Bereitgestellter Artikel:
◇ ◇ ◇ ◇ ◇

Die New York Historical Society untersucht die schwierige Geschichte der USA mit ihren Monumenten
von Andreas Robertz

Am18. Januar wurde die Reiterstatue des US Präsidenten Theodore Roosevelt vor dem Eingang des New Yorker Naturkunde Museums entfernt. Während der Unruhen nach der Ermordung von George Floyd wurde die Statue als Symbol für weiße Überlegenheitsideologie und Rassismus zur Zielscheide von Aktionen und Protesten. Die 1940 enthüllte Bronzestatue zeigte Roosevelt in einer heroischen Pose zu Pferd, flankiert von zwei hemdlosen, namenlosen Waffenträgern: einem indigenen Mann zu seiner Rechten und einem Schwarzen zu seiner Linken. Das Museum hatte zwar erst noch versucht, die Statue mit einer Hinweistafel zu kontextualisieren, aber für Viele blieb sie eine unerträgliche Provokation.
In dem erbitterten Kulturkampf, der spätestens seit der Wahl Donald Trumps in den USA tobt, steht der Umgang mit Monumenten oft im Mittelpunkt. Eine neue Ausstellung in der New Yorker Historische Gesellschaft mit dem Titel Monuments: Commemoration and Controversy thematisiert die schwierige und oft gewaltsame Geschichte der USA mit ihren Monumenten.
Wendy Nālani Ikemoto: Ich möchte, dass die Besucher verstehen, dass diese ganzen hitzigen Debatten, die so aktuell erscheinen, eine lange Geschichte haben. Im Kontext der Vereinigten Staaten gehen sie bis zu ihrer Gründung zurück. Das Aufstellen, Niederreißen und Umdeuten von Denkmälern ist ein Phänomen, das Jahrhunderte alt ist.

◇ ◇ ◇ ◇ ◇

Bereitgestellte Daten:
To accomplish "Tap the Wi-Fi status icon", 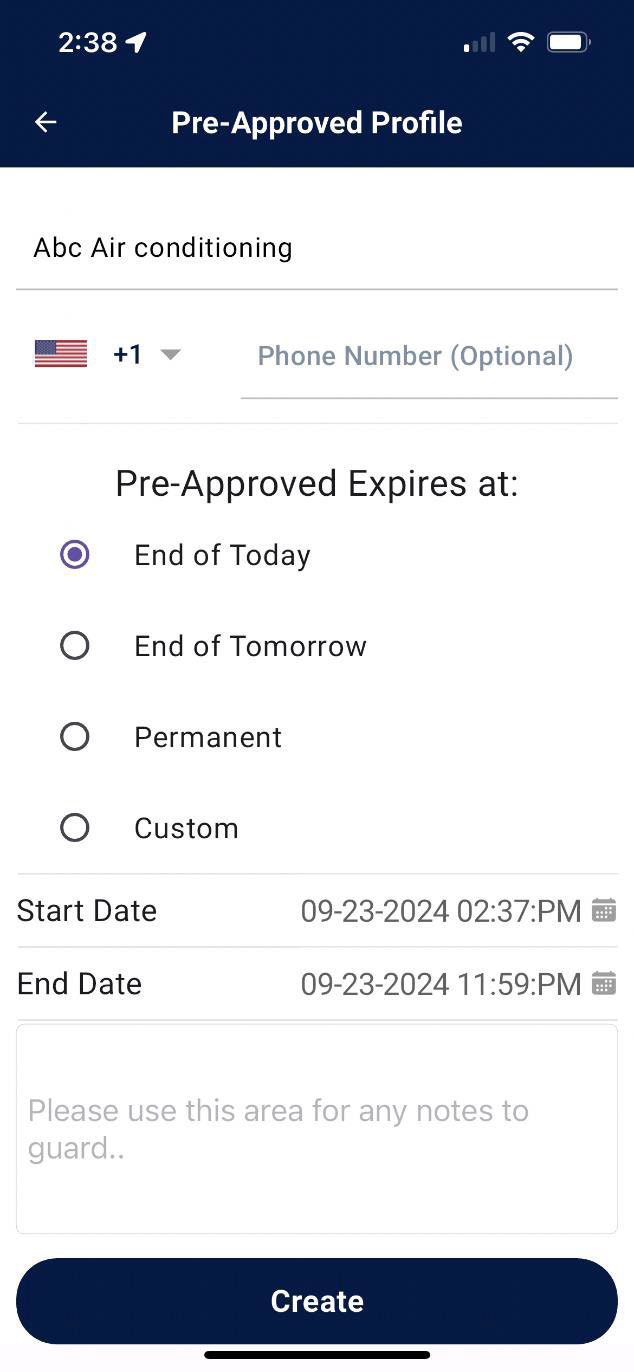I will coord(520,42).
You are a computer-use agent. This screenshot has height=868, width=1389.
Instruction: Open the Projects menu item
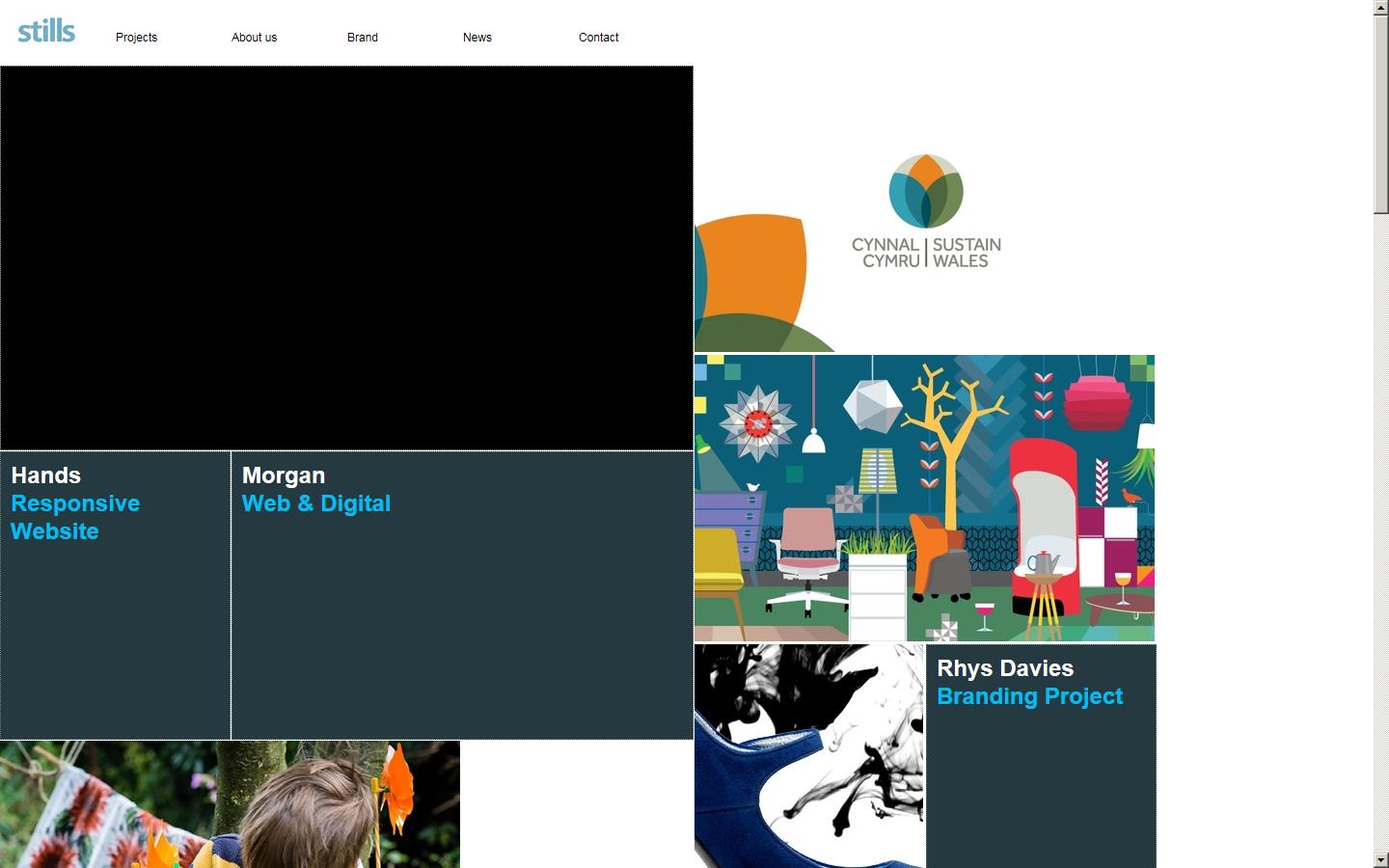[136, 38]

◇ ◇ ◇ ◇ ◇

Aufgaben:
1. In welchem Jahr wurde laut dem Artikel die Bronzestatue Roosevelts enthüllt?
2. Liste alle Personen auf, die im Artikel nach der Autorenzeile namentlich genannt werden.
3. Stimmen die folgenden Aussagen mit dem Artikel überein? Beantworte jede mit Ja oder Nein und belege sie mit einem wörtlichen Zitat aus dem Artikel.
(a) Das Museum versuchte, die Statue durch eine Hinweistafel einzuordnen.
(b) Die Statue zeigte Roosevelt stehend neben seinem Pferd.
(c) Nach Ikemoto reichen die Debatten in den Vereinigten Staaten bis zu deren Gründung zurück.

Lösungen:
1. 1940

2.
- Theodore Roosevelt
- George Floyd
- Donald Trump
- Wendy Nālani Ikemoto

3.
(a) Ja: „die Statue mit einer Hinweistafel zu kontextualisieren“
(b) Nein: „zeigte Roosevelt in einer heroischen Pose zu Pferd“
(c) Ja: „Im Kontext der Vereinigten Staaten gehen sie bis zu ihrer Gründung zurück.“